Researchers measured expressions of moral outrage on Twitter during real life controversial events, and found that algorithms and engagement metrics encouraged them to continue – something which can be used as both a force for good and ill.

“This is the first evidence that some people learn to express more outrage over time because they are rewarded by the basic design of social media,” Brady said.

The researchers monitored 12.7 million tweets from 7331 users and used machine learning software to track if users became more outraged over time. They found that users who received more feedback for morally outraged posts were likely to express outrage more often in later posts.

They also found that members of politically extreme groups expressed more outrage than those of moderate groups – but people in those moderate groups were more influenced by engagement rewards.
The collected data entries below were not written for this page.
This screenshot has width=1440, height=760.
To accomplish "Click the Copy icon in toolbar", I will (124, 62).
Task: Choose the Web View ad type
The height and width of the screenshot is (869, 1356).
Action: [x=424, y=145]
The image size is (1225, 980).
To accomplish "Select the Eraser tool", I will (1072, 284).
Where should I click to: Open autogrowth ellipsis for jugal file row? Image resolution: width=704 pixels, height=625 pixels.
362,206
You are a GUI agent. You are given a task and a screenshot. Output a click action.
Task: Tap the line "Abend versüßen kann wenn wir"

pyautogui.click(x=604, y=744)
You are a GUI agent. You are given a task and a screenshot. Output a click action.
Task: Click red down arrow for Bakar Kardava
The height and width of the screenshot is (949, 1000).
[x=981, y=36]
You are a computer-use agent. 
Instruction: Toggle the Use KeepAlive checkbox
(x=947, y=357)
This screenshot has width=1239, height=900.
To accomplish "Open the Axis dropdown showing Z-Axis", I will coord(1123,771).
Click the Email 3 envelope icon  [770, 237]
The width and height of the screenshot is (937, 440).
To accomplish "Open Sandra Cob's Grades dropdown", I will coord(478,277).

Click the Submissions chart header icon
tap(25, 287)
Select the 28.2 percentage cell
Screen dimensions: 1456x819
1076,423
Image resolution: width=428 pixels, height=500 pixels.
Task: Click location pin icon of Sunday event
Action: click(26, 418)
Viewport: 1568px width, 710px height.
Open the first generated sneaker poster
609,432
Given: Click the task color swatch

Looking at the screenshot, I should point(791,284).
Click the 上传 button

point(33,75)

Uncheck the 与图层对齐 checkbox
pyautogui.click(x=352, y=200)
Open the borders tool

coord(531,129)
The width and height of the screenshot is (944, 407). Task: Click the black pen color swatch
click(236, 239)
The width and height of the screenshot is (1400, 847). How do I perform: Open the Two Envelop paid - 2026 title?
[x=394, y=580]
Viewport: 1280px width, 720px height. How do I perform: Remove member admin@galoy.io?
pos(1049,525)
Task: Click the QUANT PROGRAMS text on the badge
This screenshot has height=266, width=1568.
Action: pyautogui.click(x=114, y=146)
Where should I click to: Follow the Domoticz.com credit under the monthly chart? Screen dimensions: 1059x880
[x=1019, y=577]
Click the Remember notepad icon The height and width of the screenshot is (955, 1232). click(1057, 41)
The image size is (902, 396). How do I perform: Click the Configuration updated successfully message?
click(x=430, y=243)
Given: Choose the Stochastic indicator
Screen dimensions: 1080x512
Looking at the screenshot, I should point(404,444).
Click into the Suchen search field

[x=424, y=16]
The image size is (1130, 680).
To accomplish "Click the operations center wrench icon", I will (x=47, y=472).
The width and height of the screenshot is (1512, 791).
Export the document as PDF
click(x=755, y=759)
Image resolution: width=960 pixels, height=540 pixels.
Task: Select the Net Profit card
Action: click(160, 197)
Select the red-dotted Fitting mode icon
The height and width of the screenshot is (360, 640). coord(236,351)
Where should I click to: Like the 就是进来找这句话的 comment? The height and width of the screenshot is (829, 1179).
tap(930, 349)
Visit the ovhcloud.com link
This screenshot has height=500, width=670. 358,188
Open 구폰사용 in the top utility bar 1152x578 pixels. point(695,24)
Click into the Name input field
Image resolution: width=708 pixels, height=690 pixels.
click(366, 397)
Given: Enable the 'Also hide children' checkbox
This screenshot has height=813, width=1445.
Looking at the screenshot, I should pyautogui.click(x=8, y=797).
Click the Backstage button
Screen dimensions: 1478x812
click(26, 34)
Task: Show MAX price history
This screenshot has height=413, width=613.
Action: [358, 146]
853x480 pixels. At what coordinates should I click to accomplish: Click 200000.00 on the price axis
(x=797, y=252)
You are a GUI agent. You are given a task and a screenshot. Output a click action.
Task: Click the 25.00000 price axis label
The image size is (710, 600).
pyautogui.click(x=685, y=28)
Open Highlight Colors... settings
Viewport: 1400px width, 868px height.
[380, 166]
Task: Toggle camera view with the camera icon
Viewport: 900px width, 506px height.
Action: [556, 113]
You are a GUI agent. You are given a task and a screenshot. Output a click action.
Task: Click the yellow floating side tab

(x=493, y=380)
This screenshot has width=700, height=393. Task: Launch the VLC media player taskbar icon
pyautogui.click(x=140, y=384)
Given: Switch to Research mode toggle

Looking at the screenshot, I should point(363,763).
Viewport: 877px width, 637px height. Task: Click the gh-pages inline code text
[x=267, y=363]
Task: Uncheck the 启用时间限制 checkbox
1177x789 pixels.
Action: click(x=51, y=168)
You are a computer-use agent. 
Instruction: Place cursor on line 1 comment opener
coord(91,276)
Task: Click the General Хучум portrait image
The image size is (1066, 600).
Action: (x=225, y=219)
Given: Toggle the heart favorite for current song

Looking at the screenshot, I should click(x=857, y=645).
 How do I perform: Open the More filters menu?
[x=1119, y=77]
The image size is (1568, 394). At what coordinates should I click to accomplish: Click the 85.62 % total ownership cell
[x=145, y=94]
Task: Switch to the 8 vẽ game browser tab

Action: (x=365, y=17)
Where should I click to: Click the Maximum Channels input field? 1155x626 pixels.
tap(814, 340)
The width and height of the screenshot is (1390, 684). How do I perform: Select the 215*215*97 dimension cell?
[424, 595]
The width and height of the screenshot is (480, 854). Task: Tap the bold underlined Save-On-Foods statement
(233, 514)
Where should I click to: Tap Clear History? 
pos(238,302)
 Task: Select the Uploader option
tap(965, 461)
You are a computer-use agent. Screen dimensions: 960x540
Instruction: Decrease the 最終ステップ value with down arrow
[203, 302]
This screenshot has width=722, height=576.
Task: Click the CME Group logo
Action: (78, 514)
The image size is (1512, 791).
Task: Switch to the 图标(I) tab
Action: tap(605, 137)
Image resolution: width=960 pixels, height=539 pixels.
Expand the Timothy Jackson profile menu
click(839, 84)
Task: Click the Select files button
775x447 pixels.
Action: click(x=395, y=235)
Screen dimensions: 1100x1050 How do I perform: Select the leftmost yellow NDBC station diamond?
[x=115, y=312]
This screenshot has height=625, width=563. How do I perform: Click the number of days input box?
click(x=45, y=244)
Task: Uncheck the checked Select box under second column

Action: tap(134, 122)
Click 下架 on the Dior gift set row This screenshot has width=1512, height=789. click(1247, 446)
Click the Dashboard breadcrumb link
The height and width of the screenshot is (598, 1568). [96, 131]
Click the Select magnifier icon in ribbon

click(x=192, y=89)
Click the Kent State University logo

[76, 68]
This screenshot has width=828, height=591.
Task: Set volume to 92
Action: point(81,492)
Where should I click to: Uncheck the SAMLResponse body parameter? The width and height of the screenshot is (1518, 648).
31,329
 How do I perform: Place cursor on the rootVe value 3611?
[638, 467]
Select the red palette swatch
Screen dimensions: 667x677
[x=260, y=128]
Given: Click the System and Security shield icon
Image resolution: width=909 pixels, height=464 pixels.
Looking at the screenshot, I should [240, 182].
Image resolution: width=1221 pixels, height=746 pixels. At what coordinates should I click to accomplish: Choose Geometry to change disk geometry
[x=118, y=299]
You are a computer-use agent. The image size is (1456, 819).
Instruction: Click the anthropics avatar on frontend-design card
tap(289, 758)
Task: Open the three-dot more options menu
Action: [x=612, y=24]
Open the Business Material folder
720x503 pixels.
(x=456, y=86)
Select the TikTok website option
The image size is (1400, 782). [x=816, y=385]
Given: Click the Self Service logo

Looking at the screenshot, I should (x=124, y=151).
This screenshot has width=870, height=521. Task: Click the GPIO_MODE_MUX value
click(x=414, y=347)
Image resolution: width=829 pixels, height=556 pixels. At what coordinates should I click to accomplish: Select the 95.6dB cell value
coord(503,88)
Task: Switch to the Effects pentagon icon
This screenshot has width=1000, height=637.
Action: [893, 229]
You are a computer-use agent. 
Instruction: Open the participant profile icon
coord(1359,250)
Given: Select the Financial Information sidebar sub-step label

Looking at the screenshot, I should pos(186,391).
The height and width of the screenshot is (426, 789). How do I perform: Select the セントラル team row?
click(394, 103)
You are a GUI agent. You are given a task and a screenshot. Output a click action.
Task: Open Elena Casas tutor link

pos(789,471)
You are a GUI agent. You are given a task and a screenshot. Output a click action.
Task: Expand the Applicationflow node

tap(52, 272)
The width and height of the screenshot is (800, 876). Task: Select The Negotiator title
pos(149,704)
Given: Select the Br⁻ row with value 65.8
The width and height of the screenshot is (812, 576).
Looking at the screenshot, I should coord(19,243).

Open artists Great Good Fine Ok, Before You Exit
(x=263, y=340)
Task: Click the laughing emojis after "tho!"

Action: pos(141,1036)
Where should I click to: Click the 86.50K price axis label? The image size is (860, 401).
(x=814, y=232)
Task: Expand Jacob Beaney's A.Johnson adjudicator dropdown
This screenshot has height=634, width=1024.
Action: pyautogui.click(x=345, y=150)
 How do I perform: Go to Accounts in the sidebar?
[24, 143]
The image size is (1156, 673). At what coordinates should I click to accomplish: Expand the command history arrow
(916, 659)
Our studies find that people with politically moderate friends and followers are more sensitive to social feedback that reinforces their outrage expressions,” Crockett said.

“This suggests a mechanism for how moderate groups can become politically radicalized over time — the rewards of social media create positive feedback loops that exacerbate outrage.”

Other research has also suggested that sensationalised and emotional content performs better than less hyperbolic content. A study of 100 million headlines found that phrases like “make you cry” and “give you goosebumps” were some of the top performing ‘word series’ – the way that headlines are packaged to make them readable.

The notion that algorithms and engagement metrics push users to more outrageous content is one that has come up previously: in 2020, Facebook executives reportedly shelved research that would make the social media site less politically polarising, with features that would diminish this effect being described as “antigrowth” and requiring “a moral stance.”

“Our algorithms exploit the human brain’s attraction to divisiveness,” a 2018 presentation apparently warned, adding that if action was not taken Facebook would provide users “more and more divisive content in an effort to gain user attention & increase time on the platform.”

Part of the reason for this could be that “punishing norms violations is satisfying”, according to neuroscientist Robert Sapolsky.

A 2004 study suggested that the reward-related regions of the brain are consistently activated when players administered punishment, and historically could hark back to the public shaming rituals like those found in pre-industrial England.